Three years later, the court took the opposite approach in Planned Parenthood of Columbia/Willamette Inc. v. American Coalition of Life Activists (9th Cir. 2005) 422 F.3d 949. The court ordered a remittitur of the punitive damages to a nine-to-one ratio and gave the plaintiff the option of accepting the remittitur or opting for a new trial, without addressing Johansen or explaining why the court was departing from its earlier decision in Cooper.

The following year, the court changed its approach yet again, when it issued its third opinion in the Exxon Valdez litigation. In that opinion, the 9th Circuit ordered a reduction of the punitive damages to $2.5 billion without giving the plaintiff the option of a new trial. (See 472 F.3d 600.)

So it appears that there is not only a split within the 9th Circuit on this issue, but also a split between the 9th Circuit and 11th Circuit, at least to the extent that Southern Union and Planned Parenthood represent the law of the 9th Circuit.

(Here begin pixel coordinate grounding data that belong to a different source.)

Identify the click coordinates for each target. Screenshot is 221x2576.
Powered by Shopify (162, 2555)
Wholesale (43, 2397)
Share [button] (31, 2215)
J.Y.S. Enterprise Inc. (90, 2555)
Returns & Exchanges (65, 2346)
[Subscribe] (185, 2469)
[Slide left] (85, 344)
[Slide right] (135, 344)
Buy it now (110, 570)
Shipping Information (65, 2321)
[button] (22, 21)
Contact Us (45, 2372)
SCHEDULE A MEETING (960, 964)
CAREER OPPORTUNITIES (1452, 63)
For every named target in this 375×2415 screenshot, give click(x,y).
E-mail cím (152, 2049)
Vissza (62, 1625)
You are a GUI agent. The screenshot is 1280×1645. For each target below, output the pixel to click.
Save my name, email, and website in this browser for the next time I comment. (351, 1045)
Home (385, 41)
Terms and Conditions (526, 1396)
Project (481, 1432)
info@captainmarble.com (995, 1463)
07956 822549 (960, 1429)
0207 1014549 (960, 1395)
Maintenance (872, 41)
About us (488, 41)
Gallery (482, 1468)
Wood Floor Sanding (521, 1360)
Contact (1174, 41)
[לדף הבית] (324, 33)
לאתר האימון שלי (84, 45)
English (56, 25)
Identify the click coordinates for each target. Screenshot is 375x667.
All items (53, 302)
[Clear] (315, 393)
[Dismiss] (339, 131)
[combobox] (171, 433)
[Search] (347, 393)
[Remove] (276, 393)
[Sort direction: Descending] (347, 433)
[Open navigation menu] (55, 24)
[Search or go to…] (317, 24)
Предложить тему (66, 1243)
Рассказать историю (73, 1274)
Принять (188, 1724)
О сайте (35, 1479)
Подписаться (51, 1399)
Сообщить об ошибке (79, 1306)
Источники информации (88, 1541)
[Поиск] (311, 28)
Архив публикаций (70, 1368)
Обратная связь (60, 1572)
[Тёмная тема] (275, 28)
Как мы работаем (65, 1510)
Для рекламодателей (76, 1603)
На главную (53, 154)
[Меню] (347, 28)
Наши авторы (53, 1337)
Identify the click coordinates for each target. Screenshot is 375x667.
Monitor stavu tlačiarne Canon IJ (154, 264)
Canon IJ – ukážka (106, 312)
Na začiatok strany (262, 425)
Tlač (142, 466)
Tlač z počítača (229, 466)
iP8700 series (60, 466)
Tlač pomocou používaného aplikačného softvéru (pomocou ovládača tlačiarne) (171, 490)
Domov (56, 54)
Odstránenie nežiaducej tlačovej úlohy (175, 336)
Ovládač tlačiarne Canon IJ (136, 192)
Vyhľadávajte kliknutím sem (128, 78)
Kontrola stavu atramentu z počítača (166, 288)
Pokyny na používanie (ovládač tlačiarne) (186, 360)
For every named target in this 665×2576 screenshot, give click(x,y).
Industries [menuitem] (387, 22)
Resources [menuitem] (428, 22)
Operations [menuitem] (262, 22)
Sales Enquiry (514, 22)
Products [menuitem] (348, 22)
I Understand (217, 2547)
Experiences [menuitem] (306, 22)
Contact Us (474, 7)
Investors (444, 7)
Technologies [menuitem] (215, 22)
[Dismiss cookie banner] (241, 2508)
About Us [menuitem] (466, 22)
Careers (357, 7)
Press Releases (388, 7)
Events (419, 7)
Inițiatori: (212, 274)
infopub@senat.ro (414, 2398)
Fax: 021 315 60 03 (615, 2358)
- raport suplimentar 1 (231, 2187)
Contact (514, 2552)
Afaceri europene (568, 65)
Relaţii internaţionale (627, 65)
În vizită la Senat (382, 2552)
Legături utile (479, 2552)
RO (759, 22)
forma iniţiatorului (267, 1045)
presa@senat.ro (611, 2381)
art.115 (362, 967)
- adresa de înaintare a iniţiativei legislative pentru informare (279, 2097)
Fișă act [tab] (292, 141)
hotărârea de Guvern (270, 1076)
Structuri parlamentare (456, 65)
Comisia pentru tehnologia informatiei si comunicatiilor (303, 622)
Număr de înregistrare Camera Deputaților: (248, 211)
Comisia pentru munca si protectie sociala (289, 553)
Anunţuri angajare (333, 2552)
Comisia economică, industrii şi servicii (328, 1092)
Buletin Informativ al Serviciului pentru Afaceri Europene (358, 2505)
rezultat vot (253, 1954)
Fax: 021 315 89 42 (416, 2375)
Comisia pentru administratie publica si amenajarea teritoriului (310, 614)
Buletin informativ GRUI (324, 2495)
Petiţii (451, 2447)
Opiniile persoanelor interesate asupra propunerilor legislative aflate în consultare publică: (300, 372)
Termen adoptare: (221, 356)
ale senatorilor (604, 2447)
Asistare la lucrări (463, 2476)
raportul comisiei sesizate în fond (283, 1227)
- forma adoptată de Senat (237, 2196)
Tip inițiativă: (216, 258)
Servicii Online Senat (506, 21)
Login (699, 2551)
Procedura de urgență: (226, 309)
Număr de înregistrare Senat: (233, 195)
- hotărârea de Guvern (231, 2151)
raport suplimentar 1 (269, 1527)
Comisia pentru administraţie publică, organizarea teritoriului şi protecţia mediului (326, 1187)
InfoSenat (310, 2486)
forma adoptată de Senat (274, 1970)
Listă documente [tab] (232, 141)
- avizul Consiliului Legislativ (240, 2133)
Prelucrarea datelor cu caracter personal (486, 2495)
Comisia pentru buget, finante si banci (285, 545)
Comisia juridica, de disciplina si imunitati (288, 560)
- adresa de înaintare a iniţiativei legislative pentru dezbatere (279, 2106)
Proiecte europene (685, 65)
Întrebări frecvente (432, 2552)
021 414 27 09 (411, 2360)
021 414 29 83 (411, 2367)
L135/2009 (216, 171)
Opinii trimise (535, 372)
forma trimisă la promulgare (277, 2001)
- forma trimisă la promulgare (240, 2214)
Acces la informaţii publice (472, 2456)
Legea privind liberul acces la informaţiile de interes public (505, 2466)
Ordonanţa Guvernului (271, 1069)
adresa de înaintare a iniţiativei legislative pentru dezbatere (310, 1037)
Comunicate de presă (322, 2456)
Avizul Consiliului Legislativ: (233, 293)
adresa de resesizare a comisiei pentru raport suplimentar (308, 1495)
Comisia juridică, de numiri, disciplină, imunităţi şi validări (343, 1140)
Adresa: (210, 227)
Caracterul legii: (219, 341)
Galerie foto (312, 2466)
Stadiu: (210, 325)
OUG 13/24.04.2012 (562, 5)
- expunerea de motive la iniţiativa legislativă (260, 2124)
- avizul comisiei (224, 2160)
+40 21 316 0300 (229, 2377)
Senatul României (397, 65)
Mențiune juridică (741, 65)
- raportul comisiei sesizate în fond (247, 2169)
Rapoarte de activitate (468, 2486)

In light of the conflicting opinions from prior panels, the panel in Southern Union probably should have called for en banc review. (See Atonio v. Wards Cove Packing Co., Inc. (9th Cir. 1987) 810 F.2d 1477, 1478-79 (en banc).) By failing to call for en banc review, the panel appears to have violated the en banc court's command in Atonio, but this panel was certainly not alone in doing so.